Lozowick attended the Kiev Art School from 1904 to 1906 before emigrating to the United States at age 14. In New York, he studied for three years at the National Academy of Design with Leon Kroll, attended Ohio State University, and between 1919 and 1924, he traveled extensively throughout Europe, particularly Paris, Berlin, and Russia. During his time in Berlin, Lozowick learned lithography and quickly became one of the city’s most highly regarded young artists most noted for his lithographs of American cities that embodied the essence of the Machine Age. Fascinated by the technical and industrial achievements of the United States, European audiences admired Lozowick’s interpretations of the geometric architecture of modern urbanity - skyscrapers, smokestacks, elevated trains, and bridges of America.
From his experiences in Europe, Lozowick wrote and published a monograph on Russian Constructivism entitled "Modern Russian Art," and once he returned to the United States, he created illustrations for the social reform periodical "New Masses." He also translated for "Broom Magazine," an international magazine of the arts that was first printed in Rome, then in Berlin, with the intention of bringing new avant-garde art back to America.
During the Great Depression, Lozowick became a muralist for the Public Works Art Project, painting his optimistic images onto city walls. Also during this period, the aesthetic of Constructivism captured Lozowick’s imagination spawning a series of drawings of machine ornaments, and he toured the country extensively making lithographs inspired by his travels including a 1932 lithograph of the Grand Canyon.
Returning to New York from Berlin in 1924, Lozowick found a city transformed by machinery, which reinvigorated his love for the American cityscape. Lozowick’s lithographs of this period feature geometrically designed scenes of New York with a focus on imagery of trains and industrial machinery. The high quality of his work and distinctly American subjects won him critical acclaim when they appeared in the Machine-Age Exposition of 1927, the first ever event designed to bring together architecture, engineering, industrial arts and modern art presented in New York.
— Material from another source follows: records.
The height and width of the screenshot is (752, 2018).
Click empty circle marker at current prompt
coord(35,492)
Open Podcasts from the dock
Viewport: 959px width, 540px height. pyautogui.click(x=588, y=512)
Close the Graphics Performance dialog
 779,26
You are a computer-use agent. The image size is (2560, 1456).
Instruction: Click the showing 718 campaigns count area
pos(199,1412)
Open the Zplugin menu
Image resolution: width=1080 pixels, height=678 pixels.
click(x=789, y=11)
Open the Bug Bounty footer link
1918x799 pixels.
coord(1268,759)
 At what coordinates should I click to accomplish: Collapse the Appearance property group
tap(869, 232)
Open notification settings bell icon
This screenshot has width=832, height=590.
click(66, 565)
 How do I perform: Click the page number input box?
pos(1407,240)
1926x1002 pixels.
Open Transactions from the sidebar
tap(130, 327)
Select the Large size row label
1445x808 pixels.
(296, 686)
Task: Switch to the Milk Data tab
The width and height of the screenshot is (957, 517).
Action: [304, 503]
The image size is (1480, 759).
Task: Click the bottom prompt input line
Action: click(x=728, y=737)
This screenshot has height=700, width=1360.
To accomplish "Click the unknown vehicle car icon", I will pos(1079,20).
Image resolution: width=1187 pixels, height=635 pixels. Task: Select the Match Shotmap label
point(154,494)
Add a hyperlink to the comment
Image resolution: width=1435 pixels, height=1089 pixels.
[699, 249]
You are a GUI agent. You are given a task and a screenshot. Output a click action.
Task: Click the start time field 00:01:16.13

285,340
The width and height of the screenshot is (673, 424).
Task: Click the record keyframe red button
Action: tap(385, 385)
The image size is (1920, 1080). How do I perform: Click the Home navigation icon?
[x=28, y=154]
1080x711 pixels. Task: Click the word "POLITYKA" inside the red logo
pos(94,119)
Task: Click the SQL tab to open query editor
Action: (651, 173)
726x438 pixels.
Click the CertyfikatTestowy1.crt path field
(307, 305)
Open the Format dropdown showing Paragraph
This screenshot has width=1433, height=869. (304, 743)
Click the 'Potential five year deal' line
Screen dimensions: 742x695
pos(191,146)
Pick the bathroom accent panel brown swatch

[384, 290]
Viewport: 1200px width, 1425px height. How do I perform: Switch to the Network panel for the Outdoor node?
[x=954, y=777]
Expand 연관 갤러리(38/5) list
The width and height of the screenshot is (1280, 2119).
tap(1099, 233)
When earlier in his career his work presented the promise of industrial machinery, following the stock market crash of 1929 Lozowick’s lithographs became more attentive to the laborers who maintained and constructed the city. Lozowick’s meticulously rendered prints of this period are today the images for which he is best known.
In "The Prints of Louis Lozowick: A Catalogue Raisonné," author Janet Flint remarks:
"A beautifully articulated synthesis of strong personal visions and an extraordinary command of black-and-white lithography remained constant. His prints have withstood the inevitable fluctuations of fashion and taste, and today are deservedly appreciated by both connoisseurs and a new generation as among the finest created in twentieth-century America."